You may have noticed the "we" in the headline; it's there because you, dear reader, are going to help me run this list the rest of the way up to 44 in the comments section because you care. (Who ever claimed that the life of a blog fruitfly was a charmed one?) Why 44 items, you ask? It's in honor of new Pumpkins free download-by-free download album Teargarden By Kaleidyscope, which is actually pretty solid thus far.
2. Exhuming and donning old Smashing Pumpkins tees with designs like this one:
(Side note: for reasons I don't pretend to understand, photographs of the classic "This is a Smashing Pumpkins t-shirt" rant tee -- the one where there's some bullshit about being part of a revolution and "spending your hard-earned lettuce" to buy in is nowhere to be found on the Internet. Anywhere! Seriously.)
3. Suffering through Friends and Enemies of Modern Music in its corpse-dragging, double-disc entirety for the first time in a good half-decade. Oh, you though Machina was bleak, dreary, and without charm? Try this puppy on for size. (Though I'll cop to loving "Here's to the Atom Bomb" and a couple other arguable keepers.)
4. Whooshing willy-nilly through circa-1995 c-side montage "Pistachio Medley" and wishing I had all the source material at my fingertips, for the thousandth time.
5. Getting my gray matter wrapped in sailor knots at the idea of D'Arcy quitting the Pumpkins to smoke crack in Hollywood with Mickey Rourke and allowing his plastic surgeon to run roughshod over her already flawless Formica face.
7. Finally ironing that Smashing Pumpkins iron-on patch or decal or whatever onto my high school backpack.
8. Marveling at how gawky yet true the lyric "Despite all my rage, I am still just a rat in a cage" remains today.
9. Forcing myself to download all the free live Pumpkins and Zwan dross out on www.archive.org.

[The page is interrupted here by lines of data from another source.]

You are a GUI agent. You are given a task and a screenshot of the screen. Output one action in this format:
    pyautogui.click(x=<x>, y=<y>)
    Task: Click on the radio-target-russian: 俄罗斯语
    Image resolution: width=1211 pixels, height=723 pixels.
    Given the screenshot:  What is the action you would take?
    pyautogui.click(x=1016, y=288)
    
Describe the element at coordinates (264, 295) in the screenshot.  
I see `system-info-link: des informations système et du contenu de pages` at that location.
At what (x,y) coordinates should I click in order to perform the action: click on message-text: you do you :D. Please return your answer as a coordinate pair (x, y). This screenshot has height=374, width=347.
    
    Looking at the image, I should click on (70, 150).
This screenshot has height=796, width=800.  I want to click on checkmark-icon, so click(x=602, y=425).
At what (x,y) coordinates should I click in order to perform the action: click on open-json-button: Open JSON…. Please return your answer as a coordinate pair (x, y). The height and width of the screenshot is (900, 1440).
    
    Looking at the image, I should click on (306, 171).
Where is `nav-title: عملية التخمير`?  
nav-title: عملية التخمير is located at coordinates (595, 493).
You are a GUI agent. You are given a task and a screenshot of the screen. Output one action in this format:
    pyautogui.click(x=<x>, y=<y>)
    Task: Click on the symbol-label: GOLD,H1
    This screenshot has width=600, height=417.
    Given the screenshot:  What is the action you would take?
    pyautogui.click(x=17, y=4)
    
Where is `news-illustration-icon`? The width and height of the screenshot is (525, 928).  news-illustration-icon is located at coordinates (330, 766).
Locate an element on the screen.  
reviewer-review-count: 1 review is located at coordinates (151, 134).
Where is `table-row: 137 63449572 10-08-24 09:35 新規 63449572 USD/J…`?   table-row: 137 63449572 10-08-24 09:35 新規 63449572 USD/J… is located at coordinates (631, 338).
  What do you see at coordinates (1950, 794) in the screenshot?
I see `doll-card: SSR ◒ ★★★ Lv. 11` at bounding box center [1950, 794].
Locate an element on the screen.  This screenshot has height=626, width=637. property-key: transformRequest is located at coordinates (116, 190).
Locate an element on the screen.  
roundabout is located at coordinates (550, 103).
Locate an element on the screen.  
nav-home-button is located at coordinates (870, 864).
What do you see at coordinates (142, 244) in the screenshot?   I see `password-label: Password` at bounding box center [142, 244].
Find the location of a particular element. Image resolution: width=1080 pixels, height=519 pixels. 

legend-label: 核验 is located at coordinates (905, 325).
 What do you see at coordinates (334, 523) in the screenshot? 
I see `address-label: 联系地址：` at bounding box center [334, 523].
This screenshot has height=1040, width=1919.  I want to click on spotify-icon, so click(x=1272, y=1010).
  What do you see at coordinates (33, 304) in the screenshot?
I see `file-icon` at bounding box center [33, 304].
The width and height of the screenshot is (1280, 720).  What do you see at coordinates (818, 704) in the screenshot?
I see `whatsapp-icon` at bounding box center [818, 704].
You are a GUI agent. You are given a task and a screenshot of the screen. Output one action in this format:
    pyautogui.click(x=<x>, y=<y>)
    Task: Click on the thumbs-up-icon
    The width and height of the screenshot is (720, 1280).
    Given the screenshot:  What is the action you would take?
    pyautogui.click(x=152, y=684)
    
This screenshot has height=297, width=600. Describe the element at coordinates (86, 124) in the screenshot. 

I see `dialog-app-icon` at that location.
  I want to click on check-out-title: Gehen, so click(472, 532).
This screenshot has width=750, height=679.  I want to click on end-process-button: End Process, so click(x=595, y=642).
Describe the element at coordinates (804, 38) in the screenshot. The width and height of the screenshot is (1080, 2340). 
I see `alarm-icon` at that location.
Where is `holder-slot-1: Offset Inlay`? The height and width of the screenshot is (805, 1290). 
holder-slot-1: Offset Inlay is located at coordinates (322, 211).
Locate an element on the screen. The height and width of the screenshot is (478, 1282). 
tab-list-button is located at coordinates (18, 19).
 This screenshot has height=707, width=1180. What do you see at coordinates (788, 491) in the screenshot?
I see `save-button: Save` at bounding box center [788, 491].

10. Blowing gas money I don't even have on this Corgan-circa-1996 "super-hero costume," as he explained it to SPIN at the time:
11. Reading passages from Blinking With Fists in a loud voice in a fenced yard full of bloodthirsty prison toughs armed with Teflon-coated The Aeroplane Flies High box sets.
12. Gulping down a palmful of downers with a glass of fake blood, then absconding to a maesoleum to spend a dreary weekend perusing a book of Yelena Yemchuk photograhs.
OK, now your turn. Go. Or leave us to do these twelve 3.67 more times.